Know the fundamentals of creating and deploying microservices using .NET 6 and gain insight from prescriptive guidance in this book on the when and why to incorporate them.
The microservices architecture is a way of distributing process workloads to independent applications. This distribution allows for the independent applications to scale and evolve separately. It also enables developers to dismantle large applications into smaller, easier-to-maintain, scalable parts. While the return is valuable and the concept straightforward, applying it to an application is far more complicated. Where do you start? How do you find the optimal dividing point for your app, and strategically, how should your app be parceled out into separate services?
Pro Microservices in .NET 6 will introduce you to all that and more. The authors get you started with an overview of microservices, .NET 6, event storming, and domain-driven design. You will use that foundational information to build a reference application throughout the book. From there, you will create your first microservice using .NET 6 that you can deploy into Docker and Azure Kubernetes Service. You will also learn about communication styles, decentralizing data, and testing microservices. Finally, you will learn about logging, metrics, tracing, and use that information for debugging.
What You Will Learn
- Build a foundation of basic microservices architecture design
- Follow an example of using event storming and domain-driven design to understand the monolithic application modified for microservices
- Understand, via detailed commands, how Docker is used to containerize applications
- Get an overview of creating microservices from a monolithic application
- Call microservices using RPC and messaging communication styles with MassTransit
- Comprehend decentralizing data and handling distributed transactions
- Use Azure Kubernetes Service to host and scale your microservices
- Know the methods to make your microservices more robust
- Discover testing techniques for RPC and messaging communication styles
- Apply the applications you build for actual use
- Practice cross-cutting concerns such as logging, metrics, and tracing
This book is for developers and software architects. Readers should have basic familiarity with Visual Studio and experience with .NET, ASP.NET, and C#.

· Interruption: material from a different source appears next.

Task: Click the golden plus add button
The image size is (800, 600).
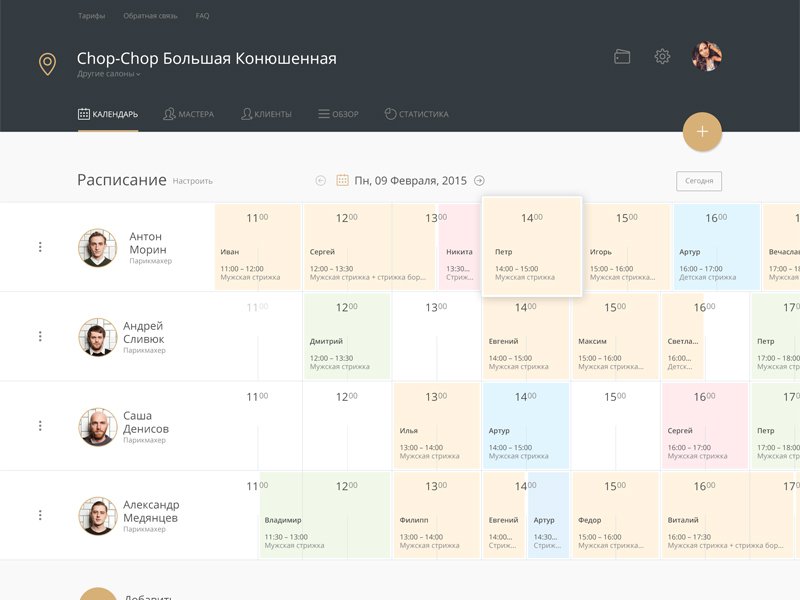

Sean Whitesell is a Microsoft MVP and cloud architect at TokenEx, where he designs cloud-based architectural solutions for hosting internal services for TokenEx. He serves as President of the Tulsa Developers Association. He regularly presents in the community at developer events, conferences, and local MeetUps.
Rob Richardson is a software craftsman, building web properties in ASP.NET andNode, React, and Vue. He is a Microsoft MVP, published author, frequent speaker at conferences, user groups, and community events, and a diligent teacher and student of high-quality software development. You can find his recent work at robrich.org/presentations.
Matthew D. Groves is a Microsoft MVP who loves to code. From C# to jQuery, or PHP, he will submit pull requests for anything. He got his start writing a QuickBASIC point-of-sale app for his parent's pizza shop back in the 1990s. Currently a Product Marketing Manager for Couchbase, he is the author of the book AOP in .NET, and the video Creating and Managing Your First Couchbase Cluster.